The figure shows {\it \Phi}_{\rm V}(\tau) in linear scale:

  • The areas P_1 and P_2 are labeled.
  • The left graph is for  {\rm BU}, the right graph is for  {\rm HT}.
  • For the latter, the power percentage of all later echoes (later than 15 \ \rm µ s) is only about 12\%.


(7)  The area of the entire power density spectrum gives P = 1.5 \cdot \phi_0 \cdot \tau_0.

  • Normalizing {\it \Phi}_{\rm V}(\tau) to this value yields the probability density function f_{\rm V}(\tau), as shown in the next graph (left diagram).
Delay PDF of profile  {\rm BU}
  • With \tau_0 = 1 \ \ \rm µ s and   \tau_5 = 5 \ \ \rm µ s, the mean is:
m_{\rm V}= \int_{0}^{\infty} f_{\rm V}(\tau) \hspace{0.15cm}{\rm d} \tau
\Rightarrow \hspace{0.3cm}m_{\rm V}= \frac{2}{3\tau_0} \cdot \int_{0}^{\tau_5} \tau \cdot {\rm e}^{ - {\tau}/{ \tau_0}} \hspace{0.15cm}{\rm d} \tau \ +
\hspace{1.7cm}+\ \frac{1}{3\tau_0} \cdot \int_{\tau_5}^{\infty} \tau \cdot {\rm e}^{ (\tau_5 -\tau)/\tau_0}\hspace{0.15cm}{\rm d} \tau \hspace{0.05cm}.
  • The first integral is equal to 2\tau_0/3 according to the provided expression.

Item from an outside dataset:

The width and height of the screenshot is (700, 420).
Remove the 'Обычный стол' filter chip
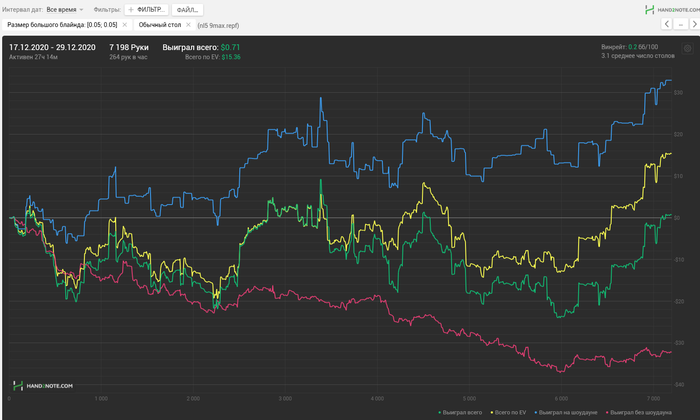click(x=188, y=24)
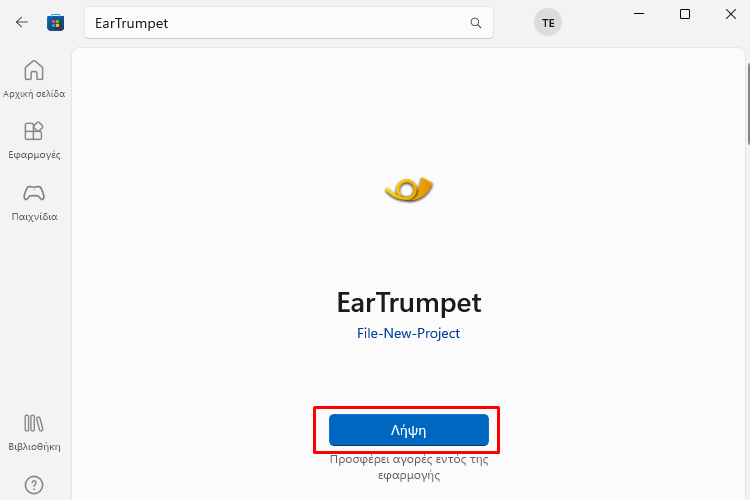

  • With the substitution \tau' = \tau \, -\tau_5 you finally obtain using the integral solutions given above:
m_{\rm V} \hspace{-0.1cm} \ = \ \hspace{-0.1cm} \frac{2\tau_0}{3} + \frac{1}{3\tau_0} \cdot \int_{0}^{\infty} (\tau_5 + \tau') \cdot{\rm e}^{ - {\tau}'/{ \tau_0}} \hspace{0.15cm}{\rm d} \tau ' = \frac{2\tau_0}{3} + \frac{\tau_5}{3\tau_0} \cdot \int_{0}^{\infty} \cdot{\rm e}^{ - {\tau}'/{ \tau_0}} \hspace{0.15cm}{\rm d} \tau ' + \frac{1}{3\tau_0} \cdot \int_{0}^{\infty} \tau' \cdot \cdot{\rm e}^{ - {\tau}'/{ \tau_0}} \hspace{0.15cm}{\rm d} \tau '
\Rightarrow \hspace{0.3cm}m_{\rm V}= \frac{2\tau_0}{3} + \frac{\tau_5}{3}+ \frac{\tau_0}{3} = \tau_0 + \frac{\tau_5}{3} \hspace{0.15cm}\underline {\approx 2.667\,{\rm µ s}} \hspace{0.05cm}.

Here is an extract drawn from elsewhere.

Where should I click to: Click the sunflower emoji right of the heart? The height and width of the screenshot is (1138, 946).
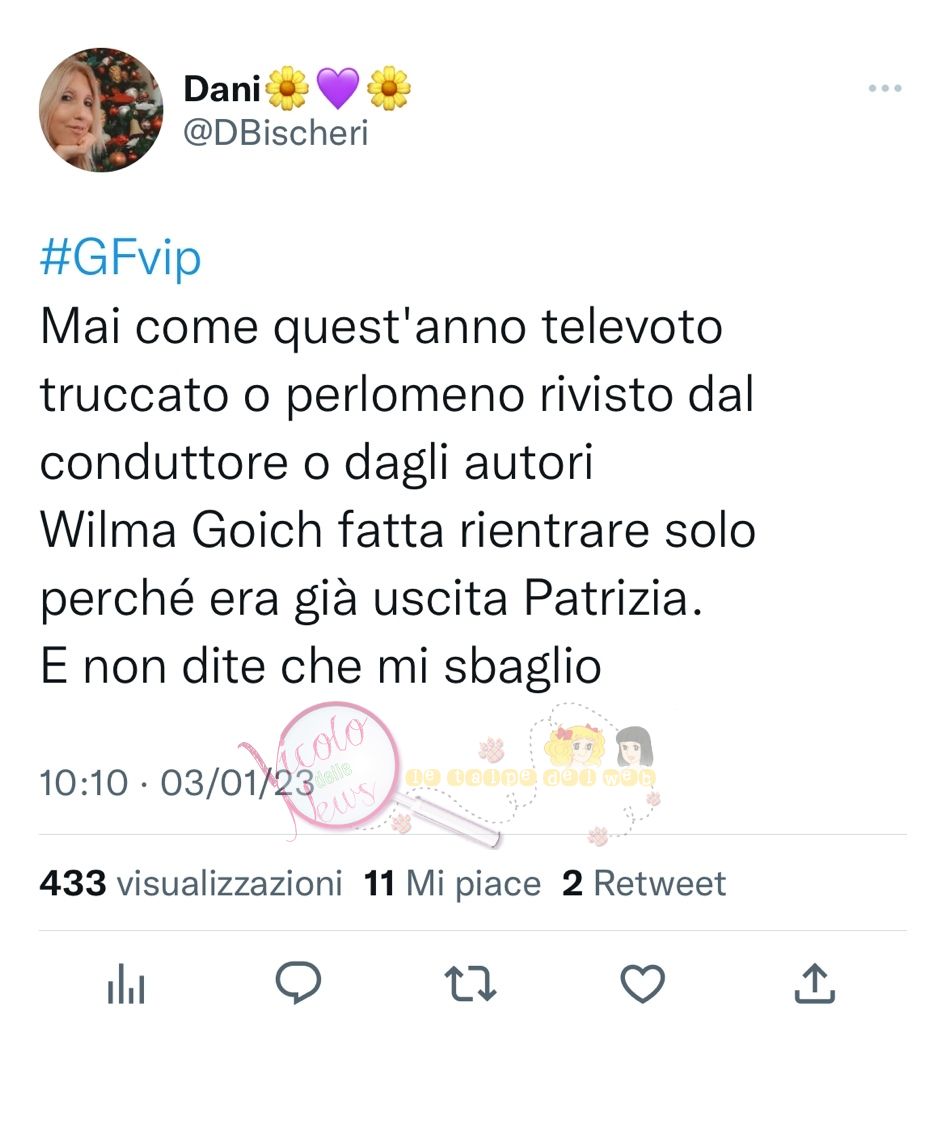click(389, 89)
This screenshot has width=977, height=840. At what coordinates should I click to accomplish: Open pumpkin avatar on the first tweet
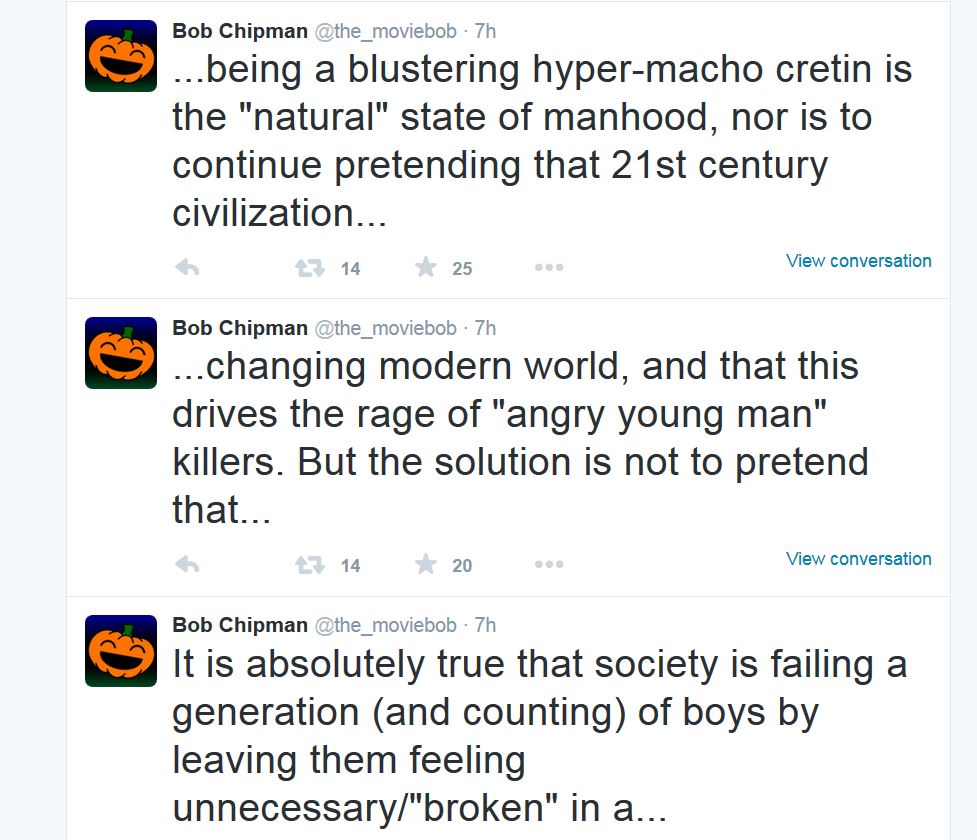pyautogui.click(x=121, y=56)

  • The variance \sigma_{\rm V}^2 is equal to the second moment (mean of the square) of the zero-mean random variable \theta = \tau \, –m_{\rm V}, whose PDF is shown in the right graph
  • From this T_{\rm V} = \sigma_{\rm V} can be specified.
  • A second possibility is to first calculate the mean square value of the random variable \tau and from this the variance \sigma_{\rm V}^2 using Steiner's theorem.

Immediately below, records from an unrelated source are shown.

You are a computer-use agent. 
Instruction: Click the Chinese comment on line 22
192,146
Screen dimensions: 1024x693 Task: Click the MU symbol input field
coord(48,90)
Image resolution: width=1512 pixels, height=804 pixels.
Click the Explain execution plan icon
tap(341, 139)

  • With the substitutions and approximations already described above, one obtains
m_{\rm V2} \hspace{-0.1cm} \ \approx \ \hspace{-0.1cm} \frac{2}{3\tau_0} \cdot \int_{0}^{\infty} \tau^2 \cdot {\rm e}^{ - {\tau}/{ \tau_0}} \hspace{0.15cm}{\rm d} \tau + \frac{1}{3\tau_0} \cdot \int_{0}^{\infty} (\tau_5 + \tau')^2 \cdot {\rm e}^{ - {\tau}'/{ \tau_0}} \hspace{0.15cm}{\rm d} \tau '
\Rightarrow \hspace{0.3cm}m_{\rm V2} = \frac{2}{3} \cdot \int_{0}^{\infty} \frac{\tau^2}{\tau_0} \cdot {\rm e}^{ - {\tau}/{ \tau_0}} \hspace{0.15cm}{\rm d} \tau + \frac{\tau_5^2}{3} \cdot \int_{0}^{\infty} \frac{1}{\tau_0} \cdot {\rm e}^{ - {\tau}'/{ \tau_0}} \hspace{0.15cm}{\rm d} \tau ' +\frac{2\tau_5}{3} \cdot \int_{0}^{\infty} \frac{\tau '}{\tau_0} \cdot {\rm e}^{ - {\tau}'/{ \tau_0}} \hspace{0.15cm}{\rm d} \tau ' + \frac{1}{3} \cdot \int_{0}^{\infty} \frac{{\tau '}^2}{\tau_0} \cdot {\rm e}^{ - {\tau}'/{ \tau_0}} \hspace{0.15cm}{\rm d} \tau ' \hspace{0.05cm}.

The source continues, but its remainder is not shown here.